Добавить в цитаты Настройки чтения

Страница 4 из 14



Прекрасный пример демонстрирует Марсель Пруст, который только в произведении и через произведение нашел подлинную жизнь, на его языке – потерянное время. Сама жизнь вне произведения – это и есть потерянное время. Напротив, только произведение есть время обретенное, по названию последней книги эпопеи. Чтобы обрести свое потерянное в жизни время, я должен создать произведение, в котором – и только в котором – фрагменты соберутся в тотальность, части – в целое. Нужно написать семь томов «В поисках утраченного времени», чтобы таким образом создать самого себя как тотальное произведение искусства. Сама по себе жизнь – это еще ничто.

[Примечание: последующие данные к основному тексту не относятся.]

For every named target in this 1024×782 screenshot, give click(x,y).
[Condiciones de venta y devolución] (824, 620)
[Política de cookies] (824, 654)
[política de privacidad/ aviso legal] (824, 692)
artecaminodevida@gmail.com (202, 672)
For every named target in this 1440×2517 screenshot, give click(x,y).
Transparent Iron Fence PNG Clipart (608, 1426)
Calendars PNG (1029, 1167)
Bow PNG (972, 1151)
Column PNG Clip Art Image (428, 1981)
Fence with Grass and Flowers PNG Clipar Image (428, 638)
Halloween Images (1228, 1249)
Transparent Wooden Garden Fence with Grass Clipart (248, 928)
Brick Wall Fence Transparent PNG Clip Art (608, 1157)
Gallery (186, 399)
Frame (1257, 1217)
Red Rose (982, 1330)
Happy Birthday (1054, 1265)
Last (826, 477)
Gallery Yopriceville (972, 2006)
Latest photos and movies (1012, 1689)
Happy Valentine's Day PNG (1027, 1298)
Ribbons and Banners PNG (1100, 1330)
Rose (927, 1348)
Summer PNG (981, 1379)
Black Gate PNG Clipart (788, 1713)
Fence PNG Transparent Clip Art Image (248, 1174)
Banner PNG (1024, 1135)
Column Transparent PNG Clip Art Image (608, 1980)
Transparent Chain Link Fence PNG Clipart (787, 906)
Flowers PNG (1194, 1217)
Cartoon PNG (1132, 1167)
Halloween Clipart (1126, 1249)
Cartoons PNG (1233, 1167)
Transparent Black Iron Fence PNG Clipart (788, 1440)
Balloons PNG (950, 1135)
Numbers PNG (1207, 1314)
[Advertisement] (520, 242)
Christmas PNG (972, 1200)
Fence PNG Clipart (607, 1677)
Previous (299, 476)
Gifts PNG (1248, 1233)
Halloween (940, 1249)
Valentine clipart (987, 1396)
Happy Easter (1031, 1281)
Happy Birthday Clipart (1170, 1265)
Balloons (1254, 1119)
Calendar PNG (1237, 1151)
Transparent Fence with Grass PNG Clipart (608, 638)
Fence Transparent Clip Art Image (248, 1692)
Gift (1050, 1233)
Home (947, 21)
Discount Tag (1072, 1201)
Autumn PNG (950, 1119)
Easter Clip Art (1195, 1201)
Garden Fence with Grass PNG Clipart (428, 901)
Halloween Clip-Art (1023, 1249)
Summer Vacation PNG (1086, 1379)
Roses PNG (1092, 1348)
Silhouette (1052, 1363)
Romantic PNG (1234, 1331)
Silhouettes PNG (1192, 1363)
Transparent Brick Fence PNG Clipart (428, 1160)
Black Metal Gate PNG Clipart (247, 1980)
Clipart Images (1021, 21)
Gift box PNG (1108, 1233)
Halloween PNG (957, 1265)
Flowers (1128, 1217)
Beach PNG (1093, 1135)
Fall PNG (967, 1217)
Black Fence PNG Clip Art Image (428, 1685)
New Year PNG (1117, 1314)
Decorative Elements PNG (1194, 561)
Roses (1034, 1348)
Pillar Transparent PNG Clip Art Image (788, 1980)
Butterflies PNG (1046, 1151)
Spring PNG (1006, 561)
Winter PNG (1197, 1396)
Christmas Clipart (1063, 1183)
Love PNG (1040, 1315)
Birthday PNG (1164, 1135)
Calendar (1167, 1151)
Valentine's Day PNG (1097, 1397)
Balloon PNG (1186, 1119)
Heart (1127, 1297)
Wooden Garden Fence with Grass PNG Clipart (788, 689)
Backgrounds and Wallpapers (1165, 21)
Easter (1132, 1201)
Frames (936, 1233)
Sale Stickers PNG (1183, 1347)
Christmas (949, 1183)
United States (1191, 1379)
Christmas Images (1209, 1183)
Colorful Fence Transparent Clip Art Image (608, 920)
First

Чтобы она стала чем-то, ее необходимо написать.

Другой пример – Генри Миллер, который тоже был большим любителем написать себя и сочинить свою жизнь. Его разрыв с так называемой жизнью, которая якобы являет собой неразложимый субстрат всякого творчества, еще радикальнее. Для Миллера, в отличие от Пруста, нет проблемы потерянного времени, которое должно стать обретенным. Пруст исходит из того, что уже что-то есть – оно, увы, потерялось, но в произведении это нечто можно найти и обрести заново. Здесь много игры и тайны, но у мира все же есть прочное, хоть и ускользающее от нас, основание. Миллер запросто расправляется и с этим ускользающим основанием. Его жизнетворчество абсолютно, он начинает с чистого листа, до него и его творческого акта будто бы не было никакого мира и никакого времени – ему нечего обретать, он творит мир ex nihilo, подобно богу, которого он – Миллер – в самом начале своих парижских приключений обещает отправить куда подальше хорошим пинком под зад.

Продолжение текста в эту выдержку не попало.